When Malcolm McLaren opened World's End on the King's Road in 1980, the shop had a steeply raked floor – "because you don't want to be straight!" There's no danger of anyone thinking McLaren is straight. This one-off fringe event sees the Sex Pistols impresario reflect on his life and career up to and including punk. He stands accused, he says, of charlatanism and of turning popular culture into a cheap marketing gimmick. "And I'm here to prove," he deadpans, "that all that is absolutely true."
McLaren's impish sensibility is the star here. A smile plays around his lips, but never breaks, as he lays into the "culture of lies" that was post-war Britain, and persuades us that his success was an unwelcome by-product of seeking failure. By this account, opening his King's Road boutique and selling ripped, dirty clothes was a Situationist prank: "I knew that no one, but no one, was going to buy them," he says, slyly.

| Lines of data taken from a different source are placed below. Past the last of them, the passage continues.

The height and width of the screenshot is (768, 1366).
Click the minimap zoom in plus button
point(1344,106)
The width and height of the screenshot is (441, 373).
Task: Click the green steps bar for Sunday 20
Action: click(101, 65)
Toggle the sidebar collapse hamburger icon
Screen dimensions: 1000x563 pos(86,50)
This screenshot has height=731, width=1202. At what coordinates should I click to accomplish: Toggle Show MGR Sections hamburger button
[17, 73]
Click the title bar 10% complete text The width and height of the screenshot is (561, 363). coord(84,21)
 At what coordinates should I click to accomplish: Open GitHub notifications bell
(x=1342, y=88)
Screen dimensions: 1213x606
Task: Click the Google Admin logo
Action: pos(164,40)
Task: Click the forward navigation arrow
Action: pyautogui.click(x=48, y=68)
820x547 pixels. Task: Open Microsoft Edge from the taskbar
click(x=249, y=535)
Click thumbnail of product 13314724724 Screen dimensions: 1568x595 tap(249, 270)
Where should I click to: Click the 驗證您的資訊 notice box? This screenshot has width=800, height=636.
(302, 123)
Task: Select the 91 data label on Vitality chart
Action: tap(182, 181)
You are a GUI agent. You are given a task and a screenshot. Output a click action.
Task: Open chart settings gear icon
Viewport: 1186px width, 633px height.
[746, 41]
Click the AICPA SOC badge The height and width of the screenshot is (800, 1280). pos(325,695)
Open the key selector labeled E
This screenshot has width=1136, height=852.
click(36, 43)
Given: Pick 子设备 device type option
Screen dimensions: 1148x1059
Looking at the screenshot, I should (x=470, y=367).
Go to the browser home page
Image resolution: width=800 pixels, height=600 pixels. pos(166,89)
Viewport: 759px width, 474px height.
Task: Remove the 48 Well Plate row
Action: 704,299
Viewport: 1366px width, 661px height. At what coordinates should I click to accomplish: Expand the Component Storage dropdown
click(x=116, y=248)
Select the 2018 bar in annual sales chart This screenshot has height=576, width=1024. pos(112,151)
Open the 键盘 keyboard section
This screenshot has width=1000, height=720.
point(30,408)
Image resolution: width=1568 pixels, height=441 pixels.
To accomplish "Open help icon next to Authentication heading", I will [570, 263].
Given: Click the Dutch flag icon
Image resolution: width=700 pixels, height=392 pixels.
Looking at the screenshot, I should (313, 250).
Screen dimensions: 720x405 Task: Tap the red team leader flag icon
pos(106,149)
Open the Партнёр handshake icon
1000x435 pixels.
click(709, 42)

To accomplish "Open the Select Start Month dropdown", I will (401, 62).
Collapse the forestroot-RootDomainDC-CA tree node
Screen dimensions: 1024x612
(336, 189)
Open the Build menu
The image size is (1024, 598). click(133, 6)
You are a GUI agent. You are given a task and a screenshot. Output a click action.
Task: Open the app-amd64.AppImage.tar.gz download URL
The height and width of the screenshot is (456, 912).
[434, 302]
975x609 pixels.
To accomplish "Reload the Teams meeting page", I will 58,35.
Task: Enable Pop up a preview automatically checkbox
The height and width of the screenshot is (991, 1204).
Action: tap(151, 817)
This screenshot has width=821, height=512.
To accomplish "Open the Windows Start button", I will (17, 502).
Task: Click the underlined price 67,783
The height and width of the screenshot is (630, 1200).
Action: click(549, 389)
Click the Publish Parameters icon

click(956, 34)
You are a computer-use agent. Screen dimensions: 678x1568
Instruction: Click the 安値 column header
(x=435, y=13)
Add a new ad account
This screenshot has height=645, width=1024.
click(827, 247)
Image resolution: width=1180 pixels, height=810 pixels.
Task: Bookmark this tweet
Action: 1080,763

His story is sometimes ponderously told; and some of McLaren's sentences tie themselves in knots. But it's easy to be seduced by his belief that shock and charlatanism is a legitimate response to the homogenising mainstream. His personality may be an artful construct: disconnected, disingenuous, slightly camp. But the hymn to authenticity seems sincere, and his hatred of fakery unmistakable.
Today we live in a culture of corporatised cliche, says McLaren. Blair was "the first karaoke prime minister", and "most artists try and authenticate the karaoke". The aesthetic disgust is both bracing and ironic.